Influencia maragata en tierras chantadinas

Por Ramón Rodríguez Porto

Ramón Rodriguez Porto

 

La comunidad maragata surgió hace unos cinco siglos y contribuyó al desarrollo de la zona, un lugar donde comerciantes y mercaderes campaban a sus anchas controlando el peso económico de estas tierras.

Costumbres ancestrales que aún se conservan se mezclan con ritos y tradiciones que fortalecen la impresionante riqueza etnográfica que allí habita.

Astorga, capital monumental y una de las más emblemáticas de la provincia de León. Histórico cruce de caminos. La antigua Astúrica Augusta en época romana, formaba parte de dos de las rutas comerciales y religiosas más importantes de la península, la Vía de la Plata y el Camino de Santiago.

Las tierras chantadinas todavía hoy conservan importantes reminiscencias maragatas; dado que durante 350 años, hasta 1.840, año en el que fue constituido el actual municipio, el “Señorío” de Chantada perteneció al Marquesado de Astorga. En 1779 el entonces Marques de Astorga, don Vicente Joaquín Osorio Moscoso, donó a la iglesia de Chantada, como agradecimiento por la fe y la devoción del pueblo a la Eucaristía, un viril.

La custodia tiene en el borde de la base la siguiente inscripción: “La dio el Excmo. Sr. Don Vicente, Marqués de Astorga a la parroquia de su Villa de Chantada. Año de 1779. Cuatro libras y seis onzas de plata. Numerosos rubíes y trescientos treinta y dos diamantes. Su modelo un sol radiante. El artífice Migl. Gómez. Fecit. Matriti.”. El valor de esta reliquia es incalculable.

Casa da Cultura de Chantada

 

Después de más de tres siglos y medio de vinculación con el Marquesado de Astorga, capitalidad de la maragatería, fueron diversos los testimonios y tradiciones que se mantuvieron vivos durante años y todavía perviven en tierras chantadinas en la actualidad.

Tenían reconocida fama los tratantes de ganado, especializados en la venta y compra de ganado caballar, y que llegaban de tierras maragatas para realizar transacciones en las ferias de Penasillás -lugar perteneciente a este municipio-, que celebraba feria los días dos de cada mes, y en la feria del día cinco en Chantada.

Una de las influencias maragatas que se conservan y que cada día adhiere a más adeptos se centra en el aspecto gastronómico, concretamente en la tradicional “carne a la maragata”, plato del que se disfruta en fiestas campestres y especialmente en los días de feriado. Consiste en carne cocida de ternera acompañada de patatas enteras, salpicada de pimiento y aceite. Es tradición en las ferias chantadinas que los comensales disfruten del plato compartiendo la misma fuente de porcelana.

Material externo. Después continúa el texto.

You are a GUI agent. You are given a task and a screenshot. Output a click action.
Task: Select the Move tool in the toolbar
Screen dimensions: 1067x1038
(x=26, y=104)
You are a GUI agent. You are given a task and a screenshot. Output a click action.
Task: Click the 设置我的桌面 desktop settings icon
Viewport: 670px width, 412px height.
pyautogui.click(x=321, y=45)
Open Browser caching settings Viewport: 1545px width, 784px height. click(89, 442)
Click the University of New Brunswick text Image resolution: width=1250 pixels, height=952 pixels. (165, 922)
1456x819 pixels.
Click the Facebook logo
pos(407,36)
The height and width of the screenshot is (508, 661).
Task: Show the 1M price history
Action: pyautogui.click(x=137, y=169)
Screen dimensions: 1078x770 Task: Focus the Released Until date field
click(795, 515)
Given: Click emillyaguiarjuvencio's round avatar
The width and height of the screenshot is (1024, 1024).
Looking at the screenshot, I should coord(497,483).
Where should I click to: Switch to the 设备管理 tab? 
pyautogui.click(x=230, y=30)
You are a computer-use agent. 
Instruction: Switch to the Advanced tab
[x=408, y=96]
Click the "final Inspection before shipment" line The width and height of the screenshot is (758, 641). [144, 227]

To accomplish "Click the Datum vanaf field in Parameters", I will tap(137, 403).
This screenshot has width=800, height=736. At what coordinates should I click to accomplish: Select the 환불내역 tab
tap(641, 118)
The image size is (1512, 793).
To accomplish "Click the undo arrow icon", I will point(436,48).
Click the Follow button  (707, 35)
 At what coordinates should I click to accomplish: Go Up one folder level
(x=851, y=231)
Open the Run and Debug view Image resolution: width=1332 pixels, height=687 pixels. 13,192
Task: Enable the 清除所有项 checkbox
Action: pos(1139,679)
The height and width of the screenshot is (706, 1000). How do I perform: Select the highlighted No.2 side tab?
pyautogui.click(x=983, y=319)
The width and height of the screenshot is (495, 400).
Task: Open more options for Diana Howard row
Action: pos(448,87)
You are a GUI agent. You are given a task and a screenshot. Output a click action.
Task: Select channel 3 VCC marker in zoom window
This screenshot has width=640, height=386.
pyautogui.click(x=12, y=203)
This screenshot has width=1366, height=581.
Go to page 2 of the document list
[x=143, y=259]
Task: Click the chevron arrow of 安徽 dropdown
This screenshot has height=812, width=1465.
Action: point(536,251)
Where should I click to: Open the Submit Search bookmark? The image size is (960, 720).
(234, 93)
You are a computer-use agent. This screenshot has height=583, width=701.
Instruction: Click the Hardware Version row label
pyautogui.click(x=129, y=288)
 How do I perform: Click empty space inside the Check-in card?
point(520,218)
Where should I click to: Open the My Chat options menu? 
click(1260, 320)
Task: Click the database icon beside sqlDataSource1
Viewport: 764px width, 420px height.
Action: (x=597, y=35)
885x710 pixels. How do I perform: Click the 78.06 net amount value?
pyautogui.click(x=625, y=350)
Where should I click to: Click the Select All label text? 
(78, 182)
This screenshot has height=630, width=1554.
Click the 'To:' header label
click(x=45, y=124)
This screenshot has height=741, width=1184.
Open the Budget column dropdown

También la influencia maragata se conserva en Chantada en uno de los actos festivos de mayor valor etnográfico de la provincia, como es el “Entroido Ribeirao”. La fiesta que durante siglos se llevó a cabo en diferentes parroquias de la ribera chantadina se mantiene en la actualidad en la parroquia de Santiago de Arriba. Los personajes característicos de este carnaval son los “Volantes”, “Peliqueiros” y “Mecos”, denominados también estos últimos como “maragatos”, personajes ataviados con máscaras, pieles y ropas descuidadas y andrajosas, que son los verdaderos protagonistas de las pequeñas representaciones teatrales denominadas en estos festejos como los populares “oficios”.